As she drives to work, signs of the world’s hostility are all around: the radio news reports that Section 28 has recently come into effect. A Tory billboard looms at her from the street shrieking about “moral values”. Jean impassively turns the radio off, stares straight ahead, but they remain there all the same. It is no exaggeration to say that Oakley has crafted a vision of dystopia: for gay and non-conforming people in Thatcherite Britain, reality exists on two planes: the first is the world of aspiration, family values, buy-your-council-house and City-Boy economics, the second – at least for Jean – is one of terror, suspicion, marginalisation and the threat moral and financial ruin.
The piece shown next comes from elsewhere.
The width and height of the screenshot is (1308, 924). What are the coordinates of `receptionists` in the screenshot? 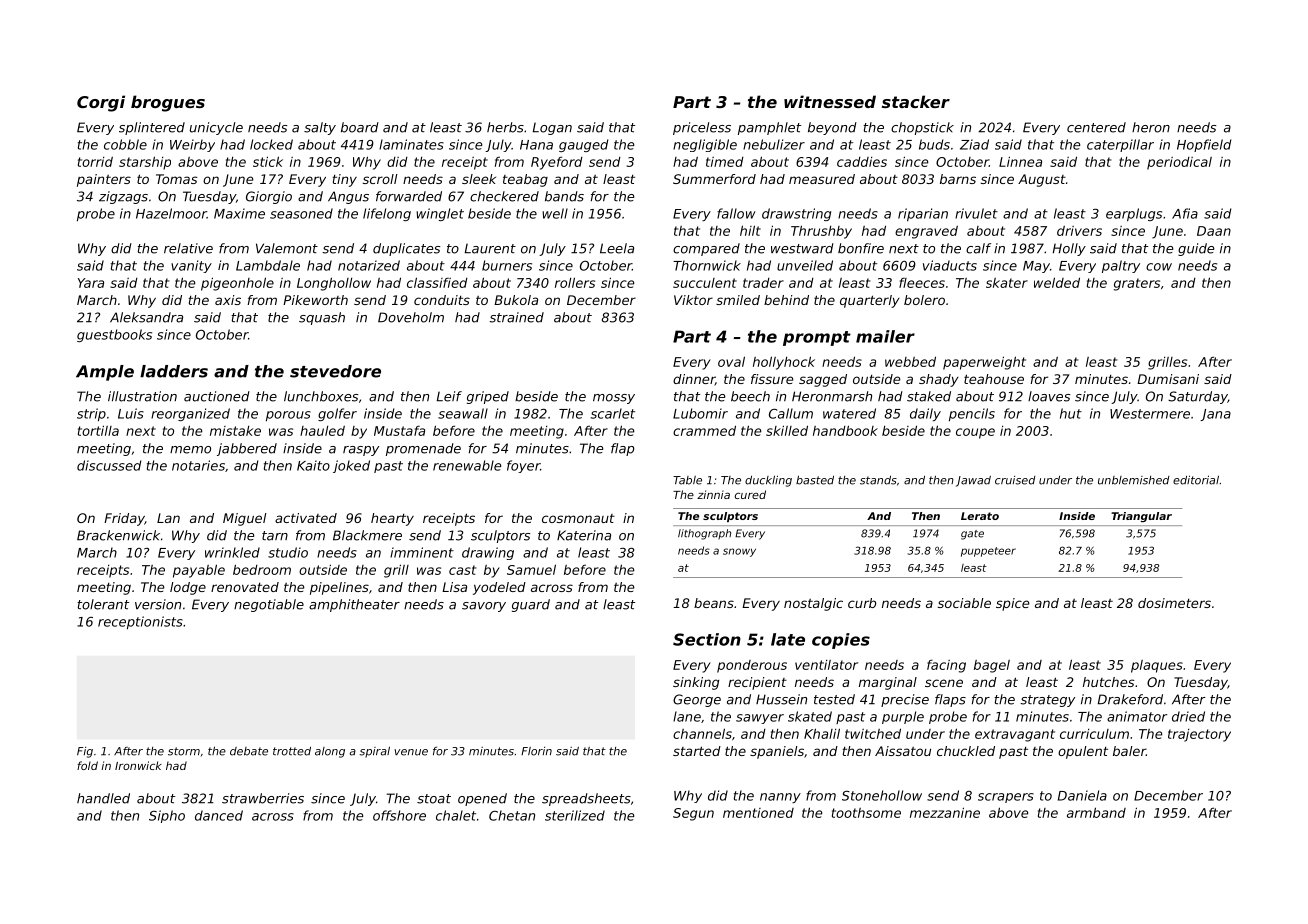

Victor Seguin’s wonderfully gritty cinematography speaks to a tradition of social realist British dramas that emerged during the 1970s and 80s, many of which focussed on working class lives and stories of hardship, redemption and coming of age narratives. There is something of Kes, Gregory’s Girl, Rita, Sue and Bob Too, as well as 2006’s This is England in the mix here, but Blue Jean is its own story, too. All tragic heroes need a flaw and Jean’s is fear: her relationship with the gorgeous, caring Viv is strained to the limit because she is too scared to come out, and fear will ultimately lead someone to a profound betrayal of trust. Yet Blue Jean is fundamentally a hopeful film: knowing that that revolting clause was ultimately (belatedly) quashed, the film neither diminishes nor overplays minor acts of resistance – that horrid Tory poster can later be seen vandalised.

It’s a truism that period fiction is always really about the present. And so it is true about Blue Jean. As the forces of hate and bigotry now mobilise against another group of nonconforming people – transgender and non-binary people – the same ludicrous arguments, nonsense moralising and pearl clutching are deployed as they were (and often still are) against gay people. The arc of history bends against hate, but not without profound struggle, loss and pain; fear numbs action, convinces us not to move or to protect our allies. It is very easy for straight, cisgender white male writers like this one to say these things: it is harder to act to protect those less able to protect themselves.